- [What you should do]: Your copy starts at the line containing "Task: Collapse the" and ends at the last line below. Copy exactly, without pictures.

****************************************

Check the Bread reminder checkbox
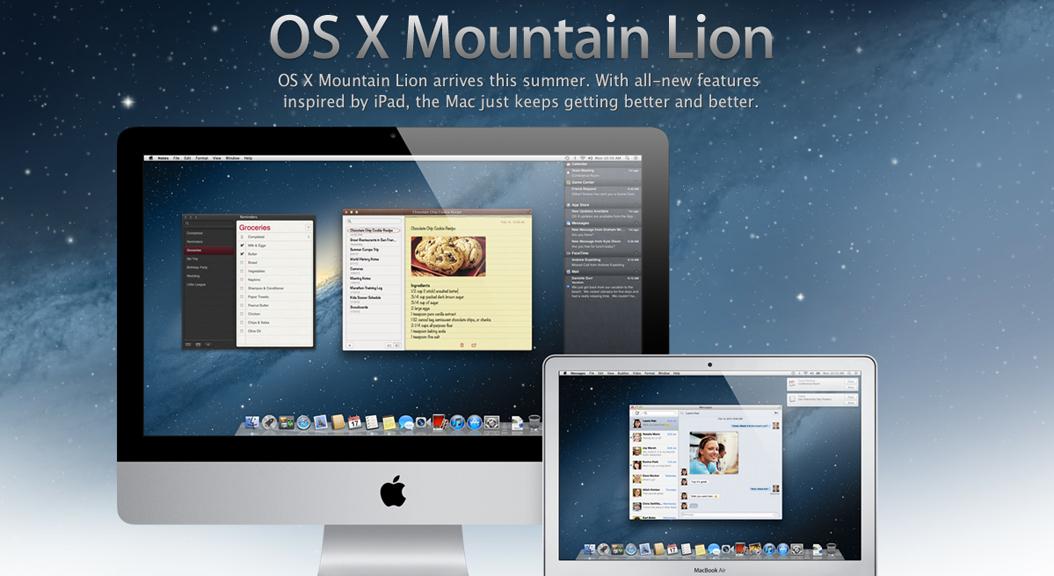Screen dimensions: 1054x576 click(242, 264)
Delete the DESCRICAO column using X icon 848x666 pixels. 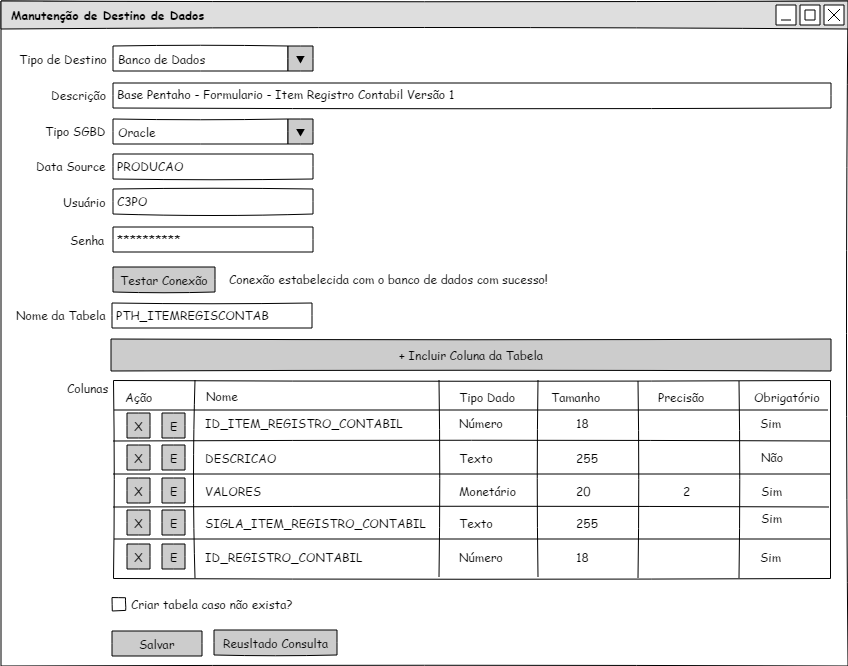click(x=138, y=459)
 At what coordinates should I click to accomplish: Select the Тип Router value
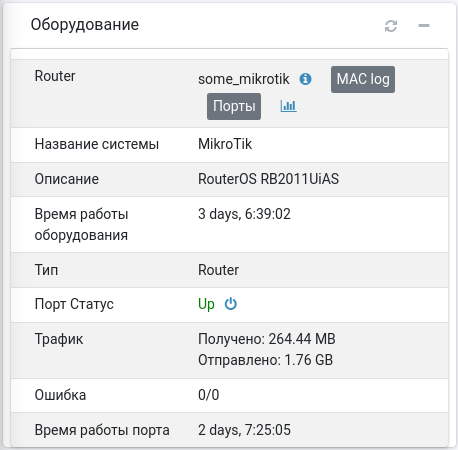point(218,270)
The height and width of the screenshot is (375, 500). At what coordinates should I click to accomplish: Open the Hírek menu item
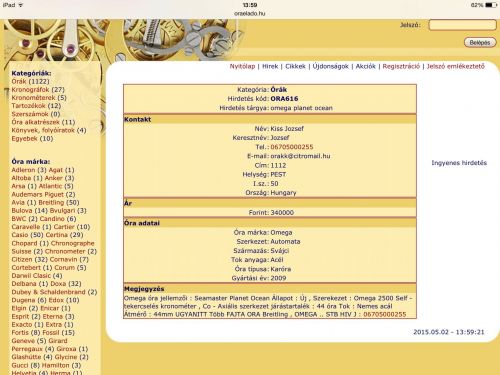click(270, 66)
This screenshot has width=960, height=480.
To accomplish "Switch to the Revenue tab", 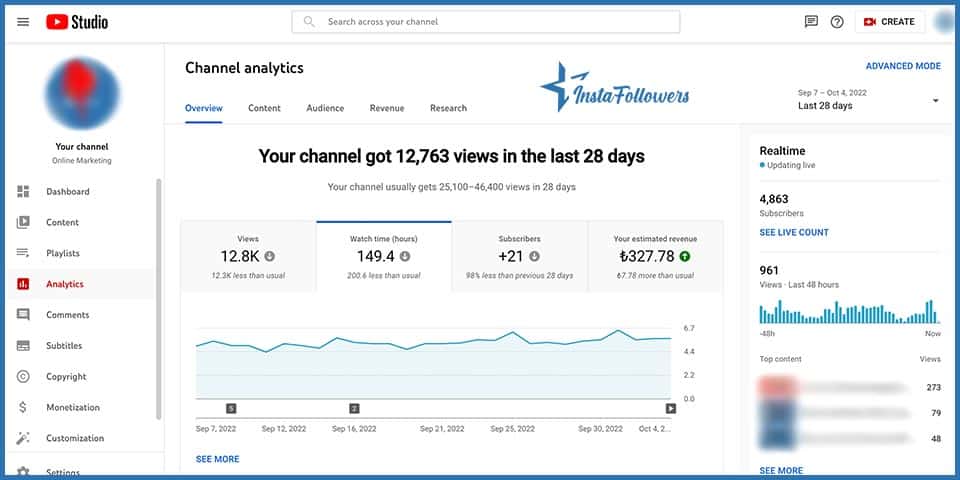I will coord(387,108).
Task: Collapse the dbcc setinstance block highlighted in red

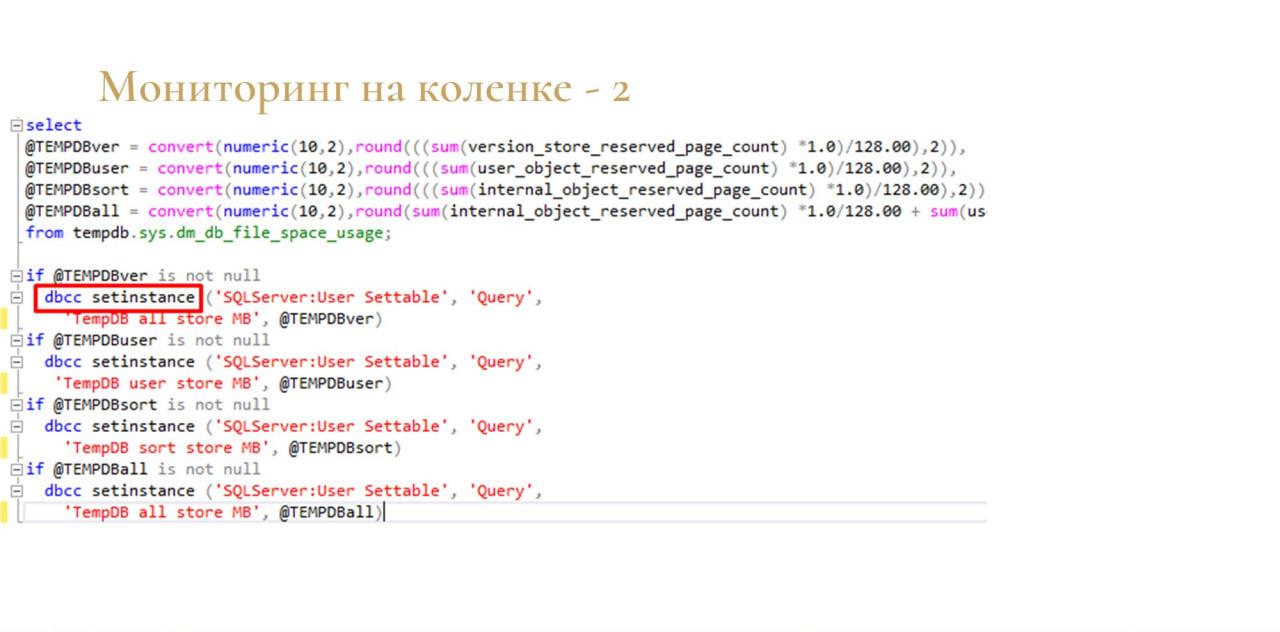Action: coord(16,298)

****************************************

- [Task result]:
Task: Collapse the dbcc setinstance block highlighted in red

Action: coord(16,298)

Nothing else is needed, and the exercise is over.